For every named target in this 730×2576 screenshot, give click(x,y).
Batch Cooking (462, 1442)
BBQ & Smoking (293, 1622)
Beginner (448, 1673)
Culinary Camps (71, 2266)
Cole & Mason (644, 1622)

⁂

AIM OF THE TASK: Reproduce every record, matching each line exactly.

ANSWER TO THIS PROBLEM:
For every named target in this 730×2576 screenshot, give click(x,y).
Batch Cooking (462, 1442)
BBQ & Smoking (293, 1622)
Beginner (448, 1673)
Culinary Camps (71, 2266)
Cole & Mason (644, 1622)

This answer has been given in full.